Bizarre clone attempt failures on Raspberry Pi2...

Karl Denninger karl at denninger.net
Fri Jul 15 16:02:46 UTC 2016


On 7/15/2016 10:51, Ian Lepore wrote:
> On Fri, 2016-07-15 at 09:44 -0500, Karl Denninger wrote:
>>
>> These devices are thought of as "appliances" by many and as such the
>> model of USB keyboard + HDMI (e.g.
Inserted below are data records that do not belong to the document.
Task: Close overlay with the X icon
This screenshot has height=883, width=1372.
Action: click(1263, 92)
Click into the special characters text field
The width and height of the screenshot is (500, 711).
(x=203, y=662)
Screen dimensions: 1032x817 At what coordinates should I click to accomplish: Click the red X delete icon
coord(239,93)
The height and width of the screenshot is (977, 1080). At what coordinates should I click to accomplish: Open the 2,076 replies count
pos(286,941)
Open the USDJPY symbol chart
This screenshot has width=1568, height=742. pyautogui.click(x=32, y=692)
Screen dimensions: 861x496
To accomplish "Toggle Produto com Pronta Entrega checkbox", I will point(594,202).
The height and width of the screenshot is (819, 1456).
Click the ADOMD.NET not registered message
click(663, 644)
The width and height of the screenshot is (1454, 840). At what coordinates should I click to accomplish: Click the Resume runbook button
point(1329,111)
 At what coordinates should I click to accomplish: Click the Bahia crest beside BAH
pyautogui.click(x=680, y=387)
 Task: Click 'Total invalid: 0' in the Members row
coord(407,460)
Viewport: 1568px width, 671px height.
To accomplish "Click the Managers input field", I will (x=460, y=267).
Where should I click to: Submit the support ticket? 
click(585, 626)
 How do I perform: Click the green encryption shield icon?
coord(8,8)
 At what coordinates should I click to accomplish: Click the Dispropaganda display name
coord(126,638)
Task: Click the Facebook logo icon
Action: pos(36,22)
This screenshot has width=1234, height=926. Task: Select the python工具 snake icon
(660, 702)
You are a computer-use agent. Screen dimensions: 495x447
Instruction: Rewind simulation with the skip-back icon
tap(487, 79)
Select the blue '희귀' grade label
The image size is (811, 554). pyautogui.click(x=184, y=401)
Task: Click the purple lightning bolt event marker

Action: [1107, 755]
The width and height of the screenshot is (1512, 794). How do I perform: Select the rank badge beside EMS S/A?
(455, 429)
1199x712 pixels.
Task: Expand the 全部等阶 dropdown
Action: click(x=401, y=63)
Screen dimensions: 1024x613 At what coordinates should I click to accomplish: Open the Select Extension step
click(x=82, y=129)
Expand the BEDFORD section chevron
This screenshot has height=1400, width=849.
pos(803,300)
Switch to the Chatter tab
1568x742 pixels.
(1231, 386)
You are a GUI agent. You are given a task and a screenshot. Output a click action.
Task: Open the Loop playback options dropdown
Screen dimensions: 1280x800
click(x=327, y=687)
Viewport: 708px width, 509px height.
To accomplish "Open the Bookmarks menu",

TV or monitor) is entirely
>> reasonable, and IMHO FreeBSD ought to, when possible, make that a
>> viable
>> option.  It both is and can be provided the kernel loads, but the
>> defaults in pre-built configurations right now preclude that.
>>
> I'm having a hard time understanding how a problem report got generated
> about all this, or how any of it is anything other than "Karl
> misconfigured his system."
ERROR means, well, ERROR.

A filesystem that is not necessary to be mounted for system operation
should not prevent the system from starting normally.  Thus, the PR.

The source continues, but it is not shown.